Él la miró como si no reconociera a la mujer que tenía delante. Acostumbrado a verla dulce, paciente, ahora la veía convertida en hielo.
—Fue un error… —intentó.
Valeria lo interrumpió con una risa amarga.
—¿Un error? ¿Eso era? —Se levantó, clavándole la mirada—. ¿Un error es lo que se repite a escondidas? ¿Un error es meter a otra mujer en la cama que compartimos?
Daniel bajó la vista. No tenía argumentos.
Ella avanzó hasta la puerta principal y la abrió de par en par. El aire fresco de la calle entró en la casa, arrastrando consigo un presentimiento de final.
—Vete —dijo, sin alzar la voz, pero con un filo que cortaba.

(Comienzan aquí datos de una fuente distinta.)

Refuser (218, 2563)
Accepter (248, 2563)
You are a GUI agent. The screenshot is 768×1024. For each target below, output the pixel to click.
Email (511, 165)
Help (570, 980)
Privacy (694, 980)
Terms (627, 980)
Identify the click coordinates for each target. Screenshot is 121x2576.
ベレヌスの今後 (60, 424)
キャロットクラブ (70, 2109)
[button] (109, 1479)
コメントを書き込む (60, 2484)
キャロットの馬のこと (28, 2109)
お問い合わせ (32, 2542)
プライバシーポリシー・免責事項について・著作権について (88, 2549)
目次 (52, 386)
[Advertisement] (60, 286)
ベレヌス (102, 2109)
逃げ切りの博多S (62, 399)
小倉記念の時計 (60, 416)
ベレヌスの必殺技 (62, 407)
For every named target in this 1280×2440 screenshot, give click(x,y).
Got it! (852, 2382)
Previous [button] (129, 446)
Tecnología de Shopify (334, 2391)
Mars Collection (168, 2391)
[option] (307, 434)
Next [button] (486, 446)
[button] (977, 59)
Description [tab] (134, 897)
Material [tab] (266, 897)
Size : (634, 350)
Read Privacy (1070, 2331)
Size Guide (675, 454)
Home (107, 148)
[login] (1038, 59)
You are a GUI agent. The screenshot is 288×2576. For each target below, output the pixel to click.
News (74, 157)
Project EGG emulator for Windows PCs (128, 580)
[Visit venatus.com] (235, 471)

Él se quedó inmóvil, incapaz de obedecer o de protestar. La otra mujer bajaba las escaleras, con el cabello todavía revuelto y el rostro encendido de vergüenza. Ni siquiera se atrevió a mirar a Valeria al pasar. Tomó sus cosas a toda prisa y salió corriendo, dejando un rastro de perfume barato tras de sí.
El silencio volvió a llenar la sala.
Daniel abrió la boca para decir algo, pero Valeria lo detuvo con una mirada.
—Te dije que te fueras.
Él entendió entonces que no había espacio para súplicas. Cogió su chaqueta y salió, cerrando la puerta con un golpe seco.
Valeria se quedó sola.
Y entonces sí, las lágrimas llegaron. Primero tímidas, luego violentas, imparables. Lloró como quien sangra. Cada sollozo era una herida abierta, un pedazo de sí misma que se rompía. Se abrazó a los cojines del sofá como si fueran un refugio.
Pasaron minutos, quizás horas. La tarde se convirtió en noche y la casa, antes refugio, ahora parecía una prisión llena de fantasmas. Por cada rincón veía recuerdos: el primer aniversario, la tarde que pintaron juntos esas paredes, las risas compartidas en la cocina. Ahora todo estaba manchado.
Al fin se levantó, tambaleante. Fue hasta el baño, se miró en el espejo. El rostro hinchado, los ojos rojos, la piel marcada por la traición. Apenas se reconoció.
—¿Quién eres ahora, Valeria? —susurró.